### TASK INSTRUCTIONS
Render the entries below as a two-column CSV with the headers "text" and "answer". Start at the line that contains "Task: Launch Visual Studio from the taskbar" and end at the line that contains "Action: point(219,747)", with one row per entry, each value in a single quoted field, line breaks turned into spaces, and the pictures left out.

start TASK INPUTS

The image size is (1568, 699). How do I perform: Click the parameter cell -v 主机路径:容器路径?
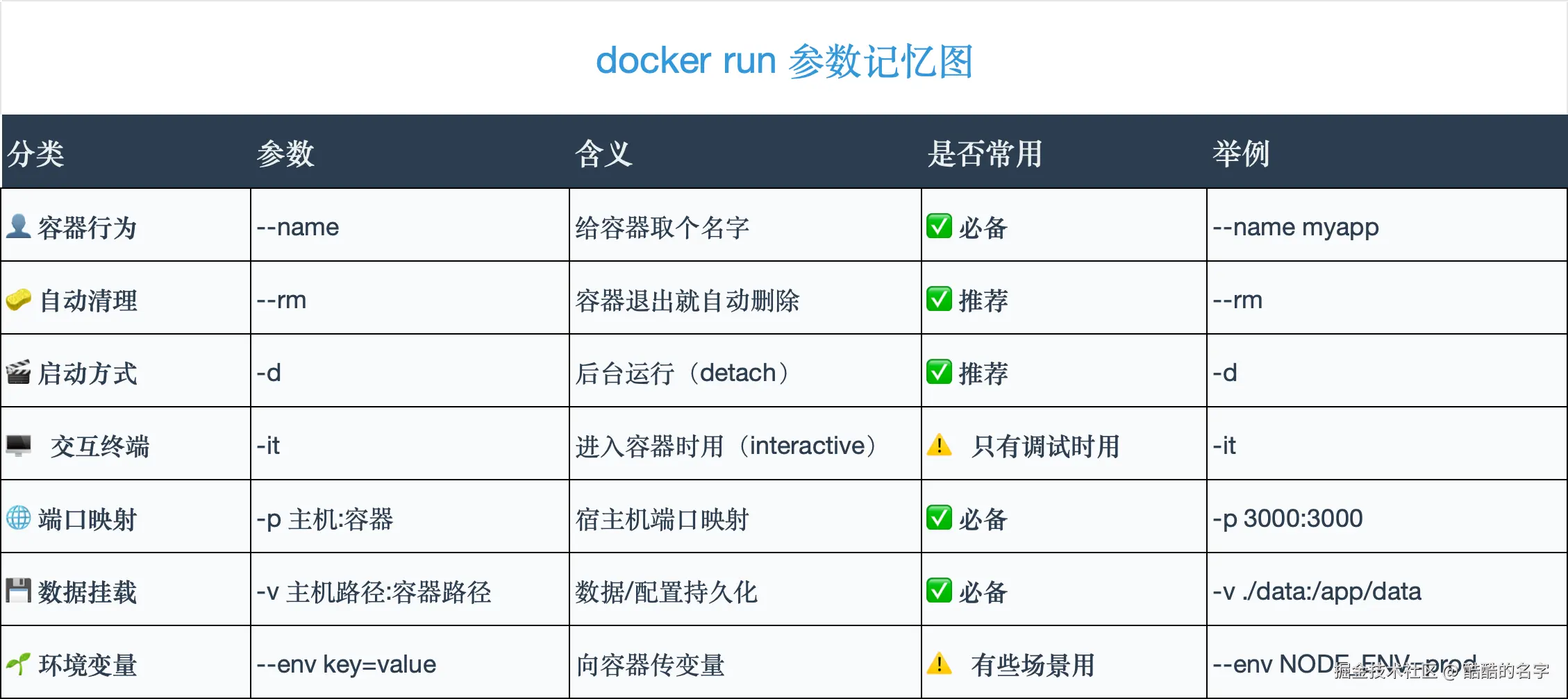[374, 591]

end TASK INPUTS
start TASK INPUTS

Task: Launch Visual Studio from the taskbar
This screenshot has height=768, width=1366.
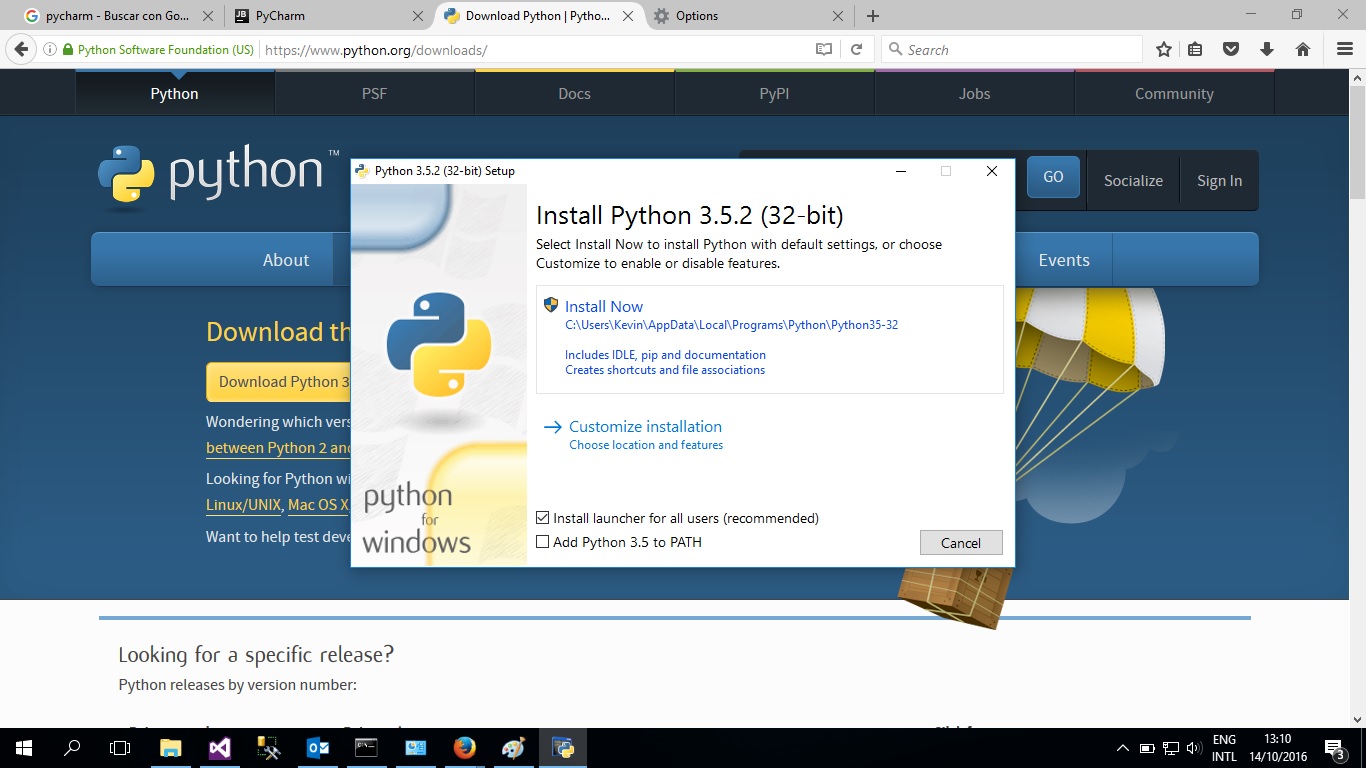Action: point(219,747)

end TASK INPUTS

### REPLY TO THE TASK
text,answer
"Task: Launch Visual Studio from the taskbar This screenshot has height=768, width=1366.","Action: point(219,747)"